In short, Stax missed the boat even as its pool of talent, which went far beyond Cropper, Jones, Jackson, Redding, bassist Duck Dunn, and Isaac Hayes, created the future of popular music. In this, the company’s story again illustrates the Memphis anti-aesthetic shared by artists as disparate as Hayes and Presley.
By the end of disc one, Johnnie Taylor’s “Who’s Making Love” has modernized the Stax sound. Its rhythmic insistence would presage disco, a music whose innovations were based upon those of hits such as Hayes’ “Theme From Shaft” and “Walk On By”. What had once been an aesthetic of simplicity, powered by Al Jackson’s metronomic yet humane drumming, became something altogether more monstrous.
The experimentalism of the Staple Singers’ 1971 “Respect Yourself” (recorded in Muscle Shoals and mixed for maximum subversion by engineer Terry Manning) and the oddball pop of Frederick Knight’s “I’ve Been Lonely For So Long” (recorded in Birmingham, Alabama) sum up the difficulties of Stax’s later period. This music seems closer to us than does, say, Sam & Dave’s “Soul Man”, and it’s more difficult to parse. I find later Stax grandiose, sad, full of feeling, and heroic — a music of thwarted ambition and dispersed energies.
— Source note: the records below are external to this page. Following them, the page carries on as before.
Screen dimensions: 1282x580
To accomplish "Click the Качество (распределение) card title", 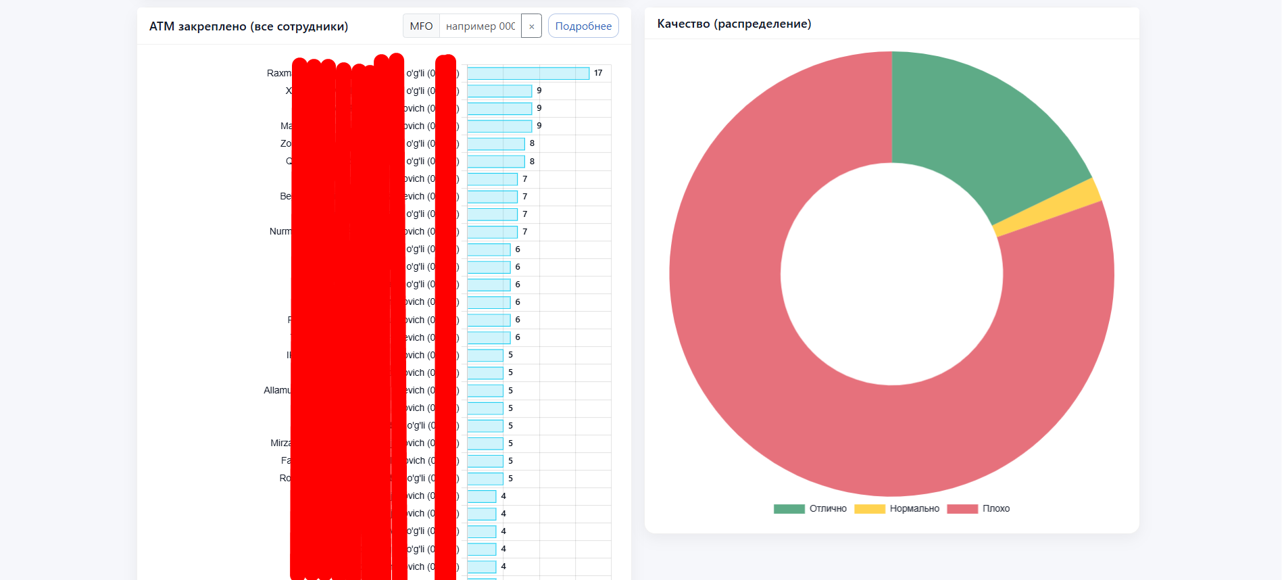I will 734,24.
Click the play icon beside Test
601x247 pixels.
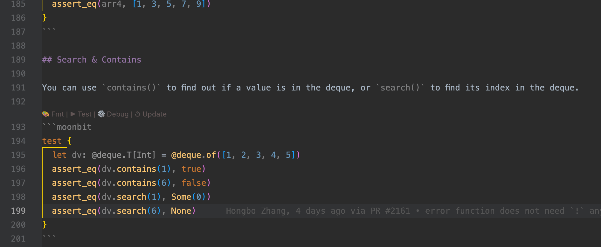[73, 114]
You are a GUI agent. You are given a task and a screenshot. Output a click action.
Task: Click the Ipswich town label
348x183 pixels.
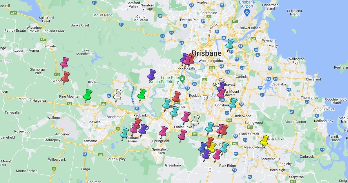(x=95, y=122)
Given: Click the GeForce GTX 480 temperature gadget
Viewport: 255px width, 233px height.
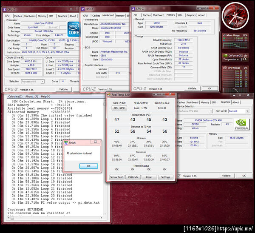Looking at the screenshot, I should [235, 57].
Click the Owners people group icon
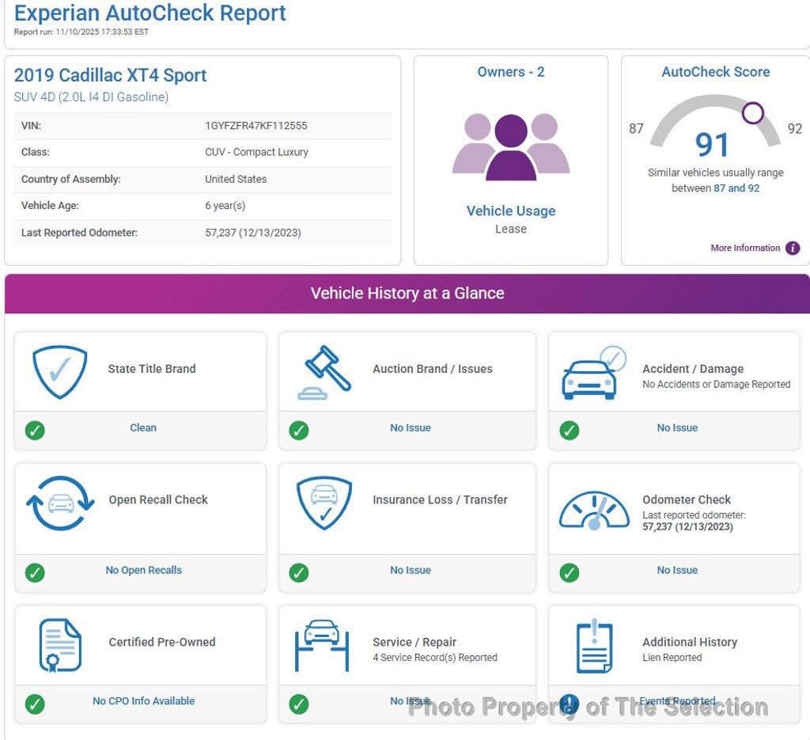Viewport: 810px width, 740px height. click(x=511, y=146)
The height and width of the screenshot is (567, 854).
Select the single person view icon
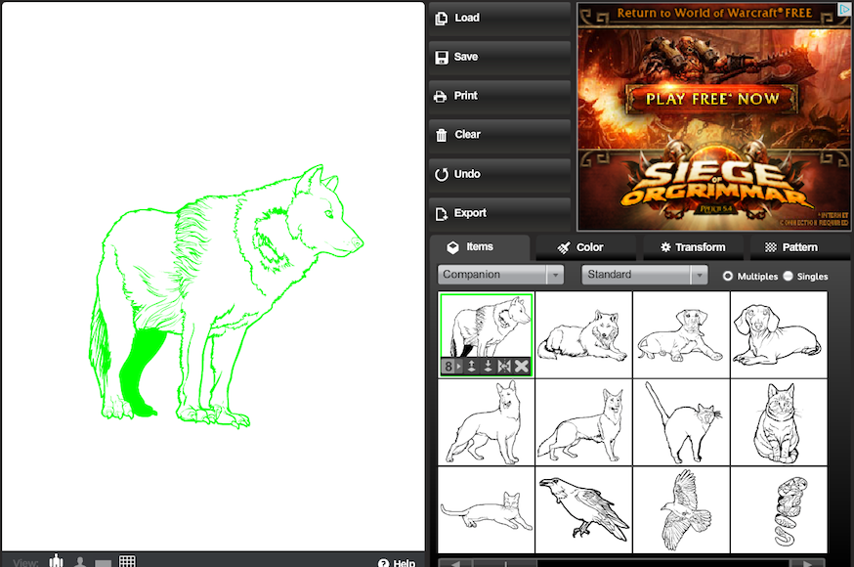80,561
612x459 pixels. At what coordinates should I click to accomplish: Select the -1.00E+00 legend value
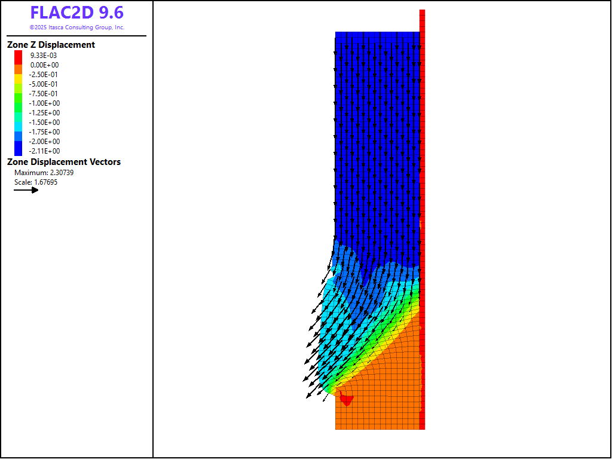(x=44, y=103)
That razed lot now sports a museum devoted to all things Stax. This is fitting. Musing 30 years ago over the destruction of Beale Street, Stanley Booth wrote, “Through the wisdom of its civic leaders, Memphis is once again nearing the point of being worthless enough to attract money.” What he meant, I think, is that a legacy as complex as that of Stax resists the price tag, the easy answers, our culture seems to demand. You can visit the museum and take the tour; you can listen to the music on the way over, and you may shuffle your feet in the dust when you get there.